Другое ныне разрушенное создание греческой фантазии был никогда не существовавший фараон Сезострис. Теперь мы знаем, что под этим именем фигурирует личность, соединившая в себе подвиги двух фараонов Сетоса I и его знаменитого сына Рамсеса II, мумия которого была в 1886 году вскрыта для изучения. Голова ее, с сильно изогнутым носом и прекрасно сохранившимся выражением лица 80-летнего старца, свидетельствует о его решительности и властолюбии, доходившем до тирании. Сравнение мумии с высеченным в скале изображением еще молодого Рамсеса II заставляет нас одновременно удивляться и громадному сходству, указывающему на высокое состояние египетской скульптуры, и замечательному искусству бальзамирования. Глядя на эту так превосходно сохранившуюся мумию, невольно воображаешь призрак грозного Рамсеса II, чье имя заставляло трепетать его врагов от Эфиопии до Понта, от Ливии до самой Индии. В своих войнах, отличавшихся особенным кровопролитием и жестокостью при столкновении с хеттами, Рамсес, подобно индийским царям, применявшим дрессированных слонов, употреблял для устрашения врагов обученных львов. Ужасное зрелище представлял этот смертельный бой, в котором принимали участие и разъяренные животные…
Здесь не мешает заметить, что хетты, которые представляли родственный египтянам народ того же кушитского племени, являлись очень грозным противником. Сам Рамсес был ими разбит наголову при Кадале и постыдно бежал с поля битвы. Но, желая спасти свою честь, гордый фараон приказал поэту воспеть его победу над хеттами, которых он будто бы в одиночку собственноручно разбил, оставшись после бегства египетского войска с одним лишь возницей колесницы.
Заключив с хеттами мир, Рамсес занялся строительством храмов и городов. Особенно величественны пять храмов, высеченных в скале, из которых самый большой был посвящен самому фараону; другой, поменьше, тоже расположенный на берегу Нила, был построен в честь его первой супруги. Фасад храма Рамсеса II «так смел, так громаден, так превосходит всякую человеческую меру, что кажется, будто немую скалу превращали в художественное произведение великаны», а не люди. Эти слова Бругша лучше всего передают впечатление, производимое храмами, расположенными вблизи теперешней деревни Абу-Симбал в Нубии. Большой храм Рамсеса II украшен по фасаду 4 громадными сидячими статуями этого фараона и несколькими маленькими, изображающими его детей.

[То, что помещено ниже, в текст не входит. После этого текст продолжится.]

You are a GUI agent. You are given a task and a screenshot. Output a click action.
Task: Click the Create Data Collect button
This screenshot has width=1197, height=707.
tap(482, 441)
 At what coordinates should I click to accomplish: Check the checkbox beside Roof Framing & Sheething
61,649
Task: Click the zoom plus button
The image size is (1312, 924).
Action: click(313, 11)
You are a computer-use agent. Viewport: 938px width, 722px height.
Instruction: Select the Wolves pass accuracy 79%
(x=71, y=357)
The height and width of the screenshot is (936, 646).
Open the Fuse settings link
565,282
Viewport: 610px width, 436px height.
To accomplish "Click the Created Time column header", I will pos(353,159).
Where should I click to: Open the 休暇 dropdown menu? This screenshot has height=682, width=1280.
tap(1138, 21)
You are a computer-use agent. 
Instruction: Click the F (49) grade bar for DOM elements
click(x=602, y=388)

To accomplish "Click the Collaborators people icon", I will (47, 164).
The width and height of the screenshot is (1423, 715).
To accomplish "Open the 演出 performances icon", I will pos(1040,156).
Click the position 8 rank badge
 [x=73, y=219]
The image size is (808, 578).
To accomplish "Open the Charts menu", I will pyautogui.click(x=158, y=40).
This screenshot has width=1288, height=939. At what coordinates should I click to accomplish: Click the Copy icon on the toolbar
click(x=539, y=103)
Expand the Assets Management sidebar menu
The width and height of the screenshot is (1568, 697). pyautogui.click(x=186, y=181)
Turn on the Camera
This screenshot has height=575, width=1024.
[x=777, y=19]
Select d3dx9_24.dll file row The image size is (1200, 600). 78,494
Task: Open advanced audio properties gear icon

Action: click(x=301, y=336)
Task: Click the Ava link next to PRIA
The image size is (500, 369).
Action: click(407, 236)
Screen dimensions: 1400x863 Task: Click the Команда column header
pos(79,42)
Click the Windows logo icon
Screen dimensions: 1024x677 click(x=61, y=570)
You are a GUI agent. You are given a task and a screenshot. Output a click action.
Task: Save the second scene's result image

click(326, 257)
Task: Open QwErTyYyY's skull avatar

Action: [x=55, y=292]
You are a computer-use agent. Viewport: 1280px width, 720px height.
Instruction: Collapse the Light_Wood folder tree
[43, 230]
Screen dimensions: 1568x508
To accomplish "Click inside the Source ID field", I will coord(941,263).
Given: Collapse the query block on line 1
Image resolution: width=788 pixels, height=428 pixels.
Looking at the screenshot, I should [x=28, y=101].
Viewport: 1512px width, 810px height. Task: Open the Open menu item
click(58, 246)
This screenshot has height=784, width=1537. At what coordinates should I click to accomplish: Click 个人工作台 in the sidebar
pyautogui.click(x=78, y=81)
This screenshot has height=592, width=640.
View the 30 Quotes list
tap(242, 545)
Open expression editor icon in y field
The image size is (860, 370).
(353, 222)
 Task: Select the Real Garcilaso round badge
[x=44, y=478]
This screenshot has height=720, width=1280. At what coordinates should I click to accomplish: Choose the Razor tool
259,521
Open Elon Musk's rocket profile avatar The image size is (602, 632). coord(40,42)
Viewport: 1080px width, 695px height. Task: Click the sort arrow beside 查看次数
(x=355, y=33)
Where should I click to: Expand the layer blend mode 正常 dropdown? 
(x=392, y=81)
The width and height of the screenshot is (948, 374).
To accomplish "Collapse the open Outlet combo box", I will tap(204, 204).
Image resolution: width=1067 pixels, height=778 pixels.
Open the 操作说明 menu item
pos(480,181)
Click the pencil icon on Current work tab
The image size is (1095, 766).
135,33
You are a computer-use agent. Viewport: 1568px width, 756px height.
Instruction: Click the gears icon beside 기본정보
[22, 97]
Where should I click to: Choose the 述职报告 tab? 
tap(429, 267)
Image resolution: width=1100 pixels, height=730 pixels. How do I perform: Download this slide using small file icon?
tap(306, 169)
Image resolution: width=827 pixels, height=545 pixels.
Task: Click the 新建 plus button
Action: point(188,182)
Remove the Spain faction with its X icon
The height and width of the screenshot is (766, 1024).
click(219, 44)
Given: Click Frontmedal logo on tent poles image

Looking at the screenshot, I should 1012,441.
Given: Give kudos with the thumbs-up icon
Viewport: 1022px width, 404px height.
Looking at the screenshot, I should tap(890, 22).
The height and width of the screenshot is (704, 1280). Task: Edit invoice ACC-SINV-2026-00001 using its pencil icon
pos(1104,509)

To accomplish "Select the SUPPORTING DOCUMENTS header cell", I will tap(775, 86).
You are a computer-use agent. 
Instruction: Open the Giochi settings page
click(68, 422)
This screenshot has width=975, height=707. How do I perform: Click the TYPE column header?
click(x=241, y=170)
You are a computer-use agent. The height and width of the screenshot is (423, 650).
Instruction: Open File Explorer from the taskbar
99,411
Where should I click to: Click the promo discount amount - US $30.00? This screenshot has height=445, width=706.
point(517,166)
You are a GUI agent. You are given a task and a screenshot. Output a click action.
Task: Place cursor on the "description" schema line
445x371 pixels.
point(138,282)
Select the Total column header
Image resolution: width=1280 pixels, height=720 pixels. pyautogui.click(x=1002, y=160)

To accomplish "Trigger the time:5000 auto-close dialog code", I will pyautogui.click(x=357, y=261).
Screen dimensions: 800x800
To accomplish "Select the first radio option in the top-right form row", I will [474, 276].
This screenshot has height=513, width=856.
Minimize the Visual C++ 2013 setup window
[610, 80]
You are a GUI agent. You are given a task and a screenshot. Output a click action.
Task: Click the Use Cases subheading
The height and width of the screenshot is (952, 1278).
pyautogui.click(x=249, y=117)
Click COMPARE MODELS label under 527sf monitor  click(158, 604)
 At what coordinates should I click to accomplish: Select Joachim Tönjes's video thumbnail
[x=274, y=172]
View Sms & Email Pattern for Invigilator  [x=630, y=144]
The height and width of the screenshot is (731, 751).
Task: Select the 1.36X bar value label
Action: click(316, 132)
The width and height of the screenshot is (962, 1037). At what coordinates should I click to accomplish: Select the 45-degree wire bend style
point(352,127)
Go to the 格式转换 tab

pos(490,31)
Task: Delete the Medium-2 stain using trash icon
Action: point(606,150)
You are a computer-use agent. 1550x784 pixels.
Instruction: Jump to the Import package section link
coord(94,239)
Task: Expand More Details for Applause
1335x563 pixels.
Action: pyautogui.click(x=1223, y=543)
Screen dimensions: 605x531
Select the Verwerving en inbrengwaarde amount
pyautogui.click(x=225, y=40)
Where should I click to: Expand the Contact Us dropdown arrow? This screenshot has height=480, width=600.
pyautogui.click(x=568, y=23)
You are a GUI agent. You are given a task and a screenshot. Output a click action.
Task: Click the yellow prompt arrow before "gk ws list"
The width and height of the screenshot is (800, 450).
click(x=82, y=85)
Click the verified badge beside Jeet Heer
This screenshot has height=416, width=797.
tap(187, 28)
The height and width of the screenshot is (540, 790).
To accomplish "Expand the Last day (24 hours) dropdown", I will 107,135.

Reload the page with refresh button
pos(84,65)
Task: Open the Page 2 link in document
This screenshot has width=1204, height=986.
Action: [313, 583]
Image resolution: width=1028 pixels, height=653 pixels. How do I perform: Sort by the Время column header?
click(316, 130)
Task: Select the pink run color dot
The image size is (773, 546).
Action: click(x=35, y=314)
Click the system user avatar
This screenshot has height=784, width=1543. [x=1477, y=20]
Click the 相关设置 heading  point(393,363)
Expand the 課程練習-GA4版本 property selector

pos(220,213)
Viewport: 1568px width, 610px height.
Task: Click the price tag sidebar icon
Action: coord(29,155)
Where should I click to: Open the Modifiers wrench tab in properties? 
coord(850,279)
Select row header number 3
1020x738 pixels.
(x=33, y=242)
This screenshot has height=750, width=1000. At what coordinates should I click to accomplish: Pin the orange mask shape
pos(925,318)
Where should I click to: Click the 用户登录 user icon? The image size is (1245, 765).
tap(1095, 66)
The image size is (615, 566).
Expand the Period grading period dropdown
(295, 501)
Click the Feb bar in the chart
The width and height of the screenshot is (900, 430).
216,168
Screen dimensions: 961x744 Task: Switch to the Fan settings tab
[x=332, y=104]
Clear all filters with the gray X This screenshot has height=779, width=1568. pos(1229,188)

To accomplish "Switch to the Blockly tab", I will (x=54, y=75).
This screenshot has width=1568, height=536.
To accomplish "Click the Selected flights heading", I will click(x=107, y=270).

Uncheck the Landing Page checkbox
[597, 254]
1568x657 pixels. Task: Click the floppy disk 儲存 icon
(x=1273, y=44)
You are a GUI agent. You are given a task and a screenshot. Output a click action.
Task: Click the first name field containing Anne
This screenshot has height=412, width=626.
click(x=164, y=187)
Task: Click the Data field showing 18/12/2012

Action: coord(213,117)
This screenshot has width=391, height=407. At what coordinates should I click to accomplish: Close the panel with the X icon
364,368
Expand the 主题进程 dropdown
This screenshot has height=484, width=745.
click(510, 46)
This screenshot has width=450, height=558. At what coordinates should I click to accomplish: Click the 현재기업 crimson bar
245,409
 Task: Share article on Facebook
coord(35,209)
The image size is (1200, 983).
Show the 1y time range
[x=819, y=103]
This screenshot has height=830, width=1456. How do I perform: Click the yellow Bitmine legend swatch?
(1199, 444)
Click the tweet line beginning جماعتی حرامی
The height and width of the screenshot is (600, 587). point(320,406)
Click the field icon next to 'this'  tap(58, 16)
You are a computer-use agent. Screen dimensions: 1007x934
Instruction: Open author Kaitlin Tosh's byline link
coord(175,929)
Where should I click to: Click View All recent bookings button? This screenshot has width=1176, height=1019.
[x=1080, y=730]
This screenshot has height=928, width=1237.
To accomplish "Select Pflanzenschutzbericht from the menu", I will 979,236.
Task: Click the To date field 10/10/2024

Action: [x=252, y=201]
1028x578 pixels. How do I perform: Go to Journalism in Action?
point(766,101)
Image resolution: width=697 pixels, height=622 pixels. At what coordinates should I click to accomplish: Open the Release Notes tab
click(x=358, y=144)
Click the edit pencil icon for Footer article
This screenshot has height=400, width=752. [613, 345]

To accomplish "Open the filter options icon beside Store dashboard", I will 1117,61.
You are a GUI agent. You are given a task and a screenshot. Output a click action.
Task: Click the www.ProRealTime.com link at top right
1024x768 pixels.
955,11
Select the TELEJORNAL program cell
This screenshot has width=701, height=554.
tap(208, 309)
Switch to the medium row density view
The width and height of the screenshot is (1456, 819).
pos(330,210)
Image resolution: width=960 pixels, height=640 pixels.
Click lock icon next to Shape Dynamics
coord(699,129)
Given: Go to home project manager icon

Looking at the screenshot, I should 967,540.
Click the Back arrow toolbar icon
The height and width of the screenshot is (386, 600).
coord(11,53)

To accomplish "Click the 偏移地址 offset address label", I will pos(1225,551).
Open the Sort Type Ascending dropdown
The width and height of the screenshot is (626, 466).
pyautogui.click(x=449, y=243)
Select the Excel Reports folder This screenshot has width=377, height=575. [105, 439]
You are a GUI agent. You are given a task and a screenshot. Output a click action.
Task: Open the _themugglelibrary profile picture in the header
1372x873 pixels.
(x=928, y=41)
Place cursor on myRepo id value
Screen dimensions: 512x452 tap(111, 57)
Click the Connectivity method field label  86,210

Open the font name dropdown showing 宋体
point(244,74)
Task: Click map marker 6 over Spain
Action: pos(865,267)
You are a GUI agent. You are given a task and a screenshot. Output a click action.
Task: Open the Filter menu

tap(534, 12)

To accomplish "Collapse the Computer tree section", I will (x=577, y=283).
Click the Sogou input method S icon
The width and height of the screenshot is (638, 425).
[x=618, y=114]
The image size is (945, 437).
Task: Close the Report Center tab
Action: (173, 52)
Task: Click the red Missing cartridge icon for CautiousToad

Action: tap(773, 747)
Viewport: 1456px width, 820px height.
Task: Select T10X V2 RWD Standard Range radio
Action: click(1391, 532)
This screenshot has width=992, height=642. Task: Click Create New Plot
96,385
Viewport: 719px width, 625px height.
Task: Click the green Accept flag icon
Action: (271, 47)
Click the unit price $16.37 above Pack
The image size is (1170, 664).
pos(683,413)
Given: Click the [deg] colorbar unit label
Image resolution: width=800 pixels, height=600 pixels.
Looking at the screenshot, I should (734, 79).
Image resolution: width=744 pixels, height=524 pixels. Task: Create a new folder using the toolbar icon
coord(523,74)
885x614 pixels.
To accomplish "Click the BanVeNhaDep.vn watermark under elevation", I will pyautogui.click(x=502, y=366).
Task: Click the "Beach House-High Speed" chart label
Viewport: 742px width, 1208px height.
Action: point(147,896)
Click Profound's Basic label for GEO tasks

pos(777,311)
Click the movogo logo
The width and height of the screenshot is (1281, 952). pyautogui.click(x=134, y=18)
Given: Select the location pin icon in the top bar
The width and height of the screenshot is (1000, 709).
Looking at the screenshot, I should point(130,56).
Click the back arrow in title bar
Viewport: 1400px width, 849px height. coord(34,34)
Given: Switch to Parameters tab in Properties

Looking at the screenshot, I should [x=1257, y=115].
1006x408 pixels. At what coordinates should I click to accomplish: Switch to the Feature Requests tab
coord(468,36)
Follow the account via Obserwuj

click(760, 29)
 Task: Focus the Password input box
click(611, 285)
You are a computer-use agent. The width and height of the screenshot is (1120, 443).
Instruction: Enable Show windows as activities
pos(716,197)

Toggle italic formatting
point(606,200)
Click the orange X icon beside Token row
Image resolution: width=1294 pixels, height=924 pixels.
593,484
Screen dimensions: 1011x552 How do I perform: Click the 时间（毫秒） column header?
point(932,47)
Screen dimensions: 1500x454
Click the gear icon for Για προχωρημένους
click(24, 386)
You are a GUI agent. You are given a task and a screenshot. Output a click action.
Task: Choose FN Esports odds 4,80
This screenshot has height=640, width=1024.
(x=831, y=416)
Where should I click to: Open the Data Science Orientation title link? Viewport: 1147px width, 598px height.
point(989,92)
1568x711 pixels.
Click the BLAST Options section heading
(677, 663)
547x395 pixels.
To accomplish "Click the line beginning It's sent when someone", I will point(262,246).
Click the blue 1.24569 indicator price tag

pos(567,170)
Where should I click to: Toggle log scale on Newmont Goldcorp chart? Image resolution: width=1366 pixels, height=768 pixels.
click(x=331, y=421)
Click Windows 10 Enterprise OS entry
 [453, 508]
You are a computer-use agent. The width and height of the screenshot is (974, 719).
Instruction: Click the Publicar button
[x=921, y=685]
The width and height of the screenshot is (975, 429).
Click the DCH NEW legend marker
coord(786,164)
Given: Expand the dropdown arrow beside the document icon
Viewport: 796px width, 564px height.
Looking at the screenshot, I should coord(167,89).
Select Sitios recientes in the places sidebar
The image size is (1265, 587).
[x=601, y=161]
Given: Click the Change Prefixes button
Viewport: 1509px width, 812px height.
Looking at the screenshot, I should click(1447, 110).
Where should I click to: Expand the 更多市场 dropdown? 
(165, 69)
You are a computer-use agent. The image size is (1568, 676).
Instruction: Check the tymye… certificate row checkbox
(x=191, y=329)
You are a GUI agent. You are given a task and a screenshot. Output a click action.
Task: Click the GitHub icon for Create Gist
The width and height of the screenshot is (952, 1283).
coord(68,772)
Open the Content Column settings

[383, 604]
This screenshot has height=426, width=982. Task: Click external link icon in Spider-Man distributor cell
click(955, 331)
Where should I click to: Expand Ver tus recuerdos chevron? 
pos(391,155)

Рамсес II оставил после себя бесчисленное множество подобных памятников. Вообще египетские фараоны старались грандиозными сооружениями увековечить свои имена. С этою целью их пирамиды, обелиски и другие памятники покрывались надписями, превозносившими в самом напыщенном тоне подвиги властелинов Древнего Египта. Старание превзойти друг друга грандиозностью воздвигавшихся памятников, над постройкой которых сотни тысяч людей работали десятки лет, доводило фараонов иногда до возмутительной виртуозности в создании трудностей сооружения. У деревни Дашура имеется, например, небольшая пирамида, построенная фараоном Асихисом не из камней, как прочие, а из кирпичей. На ней красовалась следующая надпись: «Не суди обо мне низко по сравнению с каменными пирамидами: я настолько превосхожу их, сколько Зевс (?) превосходит других богов, потому что меня построили так: всовывали жердь глубоко в болото, и сколько ила оставалось прилипшим к жерди, собирали и делали из того кирпич». Теперь, конечно, нет и следов этой надписи, — о ней мы знаем лишь со слов Геродота, который, по-видимому, приспособил ее текст к греческой терминологии; ужасная, бесчеловечная жестокость и очевидное стремление основать свою славу на потоках пота и крови возможно большего числа людей, столь характерные для египетских фараонов, — в передаче греческого историка вполне сохранены, что и составляет главную ее ценность…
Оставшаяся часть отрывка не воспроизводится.